205 Ketenen
1
Ik geef echt om mijn status in het hart van anderen.
Ik vind het fijn als anderen naar mij opkijken en ik geniet van achting.
Ik draag vernedering en werk er hard voor om mezelf op de voorgrond te zetten en de baas te zijn over anderen.
En dit zijn mijn ketenen geworden die me altijd binden.
2
Ik geloof al jarenlang in God maar wil nog steeds zegevieren over anderen en ik mag graag indruk maken.
Vol gebakken lucht predik ik spirituele theorieën om anderen in de val te laten lopen en te bedriegen.
Wat een hypocriet! Lang geleden heb ik Gods gezindheid beledigd waarop God mij haatte en verwierp.
Ik ben in duisternis vervallen en heb de pijn van door roem en voorspoed gebonden zijn goed geproefd.
3
Gods woorden doorboren mijn hart als een scherp tweesnijdend zwaard,
waardoor mijn natuur bloot komt te liggen en de laakbaarheid van mijn ziel wordt open gesneden.
Ik zie dat arrogantie, zelfingenomenheid en machtswellust mijn natuur zijn geworden.
Worstelend voor een positie met alle nodige middelen was ik mijn geweten en mijn rede kwijtgeraakt.
4
Christus is de allerhoogste en edel, toch is Hij nederig en probeert Hij nooit indruk te maken.

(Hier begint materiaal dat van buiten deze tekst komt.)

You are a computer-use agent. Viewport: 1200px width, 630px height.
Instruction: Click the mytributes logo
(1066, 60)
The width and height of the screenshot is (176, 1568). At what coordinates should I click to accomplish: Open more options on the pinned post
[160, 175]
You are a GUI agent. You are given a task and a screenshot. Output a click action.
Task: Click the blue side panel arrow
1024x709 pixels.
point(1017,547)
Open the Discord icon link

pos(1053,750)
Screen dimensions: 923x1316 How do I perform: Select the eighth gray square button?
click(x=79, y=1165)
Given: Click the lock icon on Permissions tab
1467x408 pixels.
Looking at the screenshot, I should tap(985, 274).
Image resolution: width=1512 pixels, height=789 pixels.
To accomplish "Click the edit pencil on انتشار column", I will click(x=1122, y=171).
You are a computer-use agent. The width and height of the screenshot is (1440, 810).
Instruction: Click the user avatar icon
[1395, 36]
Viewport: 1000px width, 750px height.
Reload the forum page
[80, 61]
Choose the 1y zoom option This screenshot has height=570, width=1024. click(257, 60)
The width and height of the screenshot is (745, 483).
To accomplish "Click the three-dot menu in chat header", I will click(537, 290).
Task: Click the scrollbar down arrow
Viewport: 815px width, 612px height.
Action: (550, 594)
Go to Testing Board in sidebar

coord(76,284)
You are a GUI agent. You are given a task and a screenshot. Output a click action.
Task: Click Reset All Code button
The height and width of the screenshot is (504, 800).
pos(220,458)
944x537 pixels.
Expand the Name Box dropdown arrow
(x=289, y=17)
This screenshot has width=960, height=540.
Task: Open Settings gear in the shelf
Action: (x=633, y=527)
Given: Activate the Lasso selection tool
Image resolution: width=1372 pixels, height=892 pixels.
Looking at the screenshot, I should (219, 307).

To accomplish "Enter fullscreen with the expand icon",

Ik ben stof, laag en onbetekenend, en toch ben ik zo verwaand en zelfgenoegzaam.
Nu ik weet dat Gods gezindheid rechtvaardig, heilig en liefelijk is, kan ik mijn schande nergens meer verbergen.
Diep voel ik hoe verdorven ik ben, ik lijk nog niet in het minst op een mens.
5
Ik ervaar het oordeel van Gods woorden en val neer voor God.
Ik ben vastbesloten de waarheid na te streven, een nieuw persoon te worden en Gods hart te troosten.
Door mijn vlees te verzaken en de waarheid te praktiseren wordt mijn satanische gezindheid gezuiverd.
Gods oordeel en tuchtiging hebben mij gered, ik dank en prijs God!